I did some testing a couple of days ago with sendfile under FreeBSD and 
Samba, and observed that in pulling 500MB of data from files on a server I 
could achieve about 45MB/s over GigE (I have a problem in my switch, I 
think) but that CPU utilization was at 100% without sendfile and 50% with 
sendfile.
 
This is a big improvement, but there are potential problems. These 
problems are due to fact that once you start sending, if anything changes, 
you cannot stop and say oops, I screwed up. If you promised to send 64kB, 
you have to send that or drop the connection.
 
The problem is exacerbated by the fact that the Linux sendfile call does 
not seem to allow you to specify the header on the call, so you are forced 
to send the header from userspace and the data from the kernel, and you 
therefor introduce a window during which things can go wrong. For example, 
the file can be truncated or deleted, and I don't think SMB allows you to 
send zeros for parts of the file that are not there. This is especially an 
issue if you don't have kernel oplocks and you have UNIX users sharing 
files with Windows users.

The way Samba does this normally is that it assembles the data in 
userspace and then sends the response. If a problem occurs, it can 
determine this before sending anything at all, and can send an 
error response instead and does not need to drop the connection.
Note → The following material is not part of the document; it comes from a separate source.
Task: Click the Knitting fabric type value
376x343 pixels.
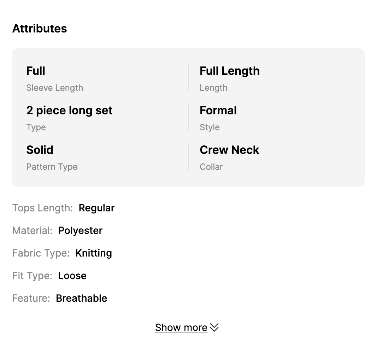Action: [x=94, y=253]
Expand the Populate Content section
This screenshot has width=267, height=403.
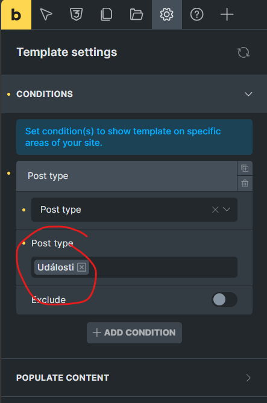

However, FreeBSD's sendfile implementation allows you to specify the 
header to be sent in the call, and I believe that it also locks the vnode 
prior to trying anything so you are protected against the file changing 
under you. 

The only other thing that it could perhaps  do is to pin all the pages 
before trying to send anything. Thus, if any error occurs, it can return 
to the user saying, sorry, I could not do this, you send an error message.
That is, errors are handled in a recoverable way.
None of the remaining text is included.